08/01/2026
El hogar es mucho más que un espacio físico: es el lugar donde descansamos, compartimos y cultivamos paz.
Las experiencias vividas en una casa pueden influir en el ambiente emocional de quienes la habitan. Por ello, muchas personas realizan prácticas simbólicas para renovar la energía del hogar y fortalecer la sensación de bienestar.
Entre estas prácticas se encuentran la oración, la meditación, la recitación de mantras, la lectura del Salmo 91, el uso de mándalas como símbolos de armonía y el sahumado con hierbas o resinas, siempre realizado de manera segura y consciente. Estos rituales representan una intención de limpieza, protección, gratitud y apertura a una nueva etapa.

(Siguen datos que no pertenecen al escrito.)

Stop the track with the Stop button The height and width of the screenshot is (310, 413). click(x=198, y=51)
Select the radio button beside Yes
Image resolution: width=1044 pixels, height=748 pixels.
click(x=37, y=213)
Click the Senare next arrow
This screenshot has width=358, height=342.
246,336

Más allá de las circunstancias que hayan ocurrido anteriormente en la vivienda, cada familia tiene la oportunidad de llenar su hogar de amor, respeto, esperanza y buenas acciones. La paz comienza con la intención de quienes lo habitan y se fortalece con palabras de bendición, actos de bondad y momentos de unión.
Que este hogar sea un lugar de luz, protección, salud, abundancia y serenidad. Que cada habitación refleje armonía, que toda preocupación encuentre consuelo y que quienes crucen su puerta experimenten paz, alegría y bendición.